#### Task instructions
At the line containing "The height and width of the screenshot is (664, 835).", start repeating the entries exactly, and continue through the last line.

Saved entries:
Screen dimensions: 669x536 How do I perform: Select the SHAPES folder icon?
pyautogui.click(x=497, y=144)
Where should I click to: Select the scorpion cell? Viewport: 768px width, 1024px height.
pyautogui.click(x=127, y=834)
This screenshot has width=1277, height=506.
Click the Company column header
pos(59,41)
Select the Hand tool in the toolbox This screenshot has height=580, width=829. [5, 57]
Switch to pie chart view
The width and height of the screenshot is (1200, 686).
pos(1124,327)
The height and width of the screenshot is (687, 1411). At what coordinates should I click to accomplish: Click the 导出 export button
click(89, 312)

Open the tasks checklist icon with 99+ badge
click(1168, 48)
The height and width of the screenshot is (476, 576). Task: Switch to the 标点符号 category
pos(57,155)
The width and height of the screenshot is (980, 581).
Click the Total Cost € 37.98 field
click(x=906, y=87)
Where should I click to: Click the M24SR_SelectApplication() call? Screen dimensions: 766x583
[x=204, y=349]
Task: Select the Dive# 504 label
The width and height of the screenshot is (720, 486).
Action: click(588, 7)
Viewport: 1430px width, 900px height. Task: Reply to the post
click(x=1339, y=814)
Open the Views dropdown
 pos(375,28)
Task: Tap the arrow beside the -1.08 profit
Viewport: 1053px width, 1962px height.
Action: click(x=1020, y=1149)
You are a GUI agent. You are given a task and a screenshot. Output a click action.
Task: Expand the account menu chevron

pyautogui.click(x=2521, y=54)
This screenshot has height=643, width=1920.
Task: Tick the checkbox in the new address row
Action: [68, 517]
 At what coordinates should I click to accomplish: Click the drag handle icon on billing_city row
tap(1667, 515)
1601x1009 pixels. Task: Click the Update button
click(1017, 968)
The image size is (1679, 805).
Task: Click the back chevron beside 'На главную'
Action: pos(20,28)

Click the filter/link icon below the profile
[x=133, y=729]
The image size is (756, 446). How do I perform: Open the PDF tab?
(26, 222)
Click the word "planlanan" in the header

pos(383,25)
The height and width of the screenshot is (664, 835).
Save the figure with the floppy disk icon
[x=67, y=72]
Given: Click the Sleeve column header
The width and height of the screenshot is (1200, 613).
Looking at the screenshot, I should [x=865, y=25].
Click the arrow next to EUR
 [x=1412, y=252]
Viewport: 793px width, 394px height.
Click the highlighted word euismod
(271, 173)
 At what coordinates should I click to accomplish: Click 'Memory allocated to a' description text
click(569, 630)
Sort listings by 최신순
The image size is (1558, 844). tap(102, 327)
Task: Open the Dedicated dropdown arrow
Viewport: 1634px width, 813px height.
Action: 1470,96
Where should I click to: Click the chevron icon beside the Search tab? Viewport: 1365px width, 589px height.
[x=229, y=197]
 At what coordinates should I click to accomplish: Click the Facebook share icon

#### Your solution
The height and width of the screenshot is (664, 835).
Save the figure with the floppy disk icon
[x=67, y=72]
Given: Click the Sleeve column header
The width and height of the screenshot is (1200, 613).
Looking at the screenshot, I should [x=865, y=25].
Click the arrow next to EUR
 [x=1412, y=252]
Viewport: 793px width, 394px height.
Click the highlighted word euismod
(271, 173)
 At what coordinates should I click to accomplish: Click 'Memory allocated to a' description text
click(569, 630)
Sort listings by 최신순
The image size is (1558, 844). tap(102, 327)
Task: Open the Dedicated dropdown arrow
Viewport: 1634px width, 813px height.
Action: 1470,96
Where should I click to: Click the chevron icon beside the Search tab? Viewport: 1365px width, 589px height.
[x=229, y=197]
 At what coordinates should I click to accomplish: Click the Facebook share icon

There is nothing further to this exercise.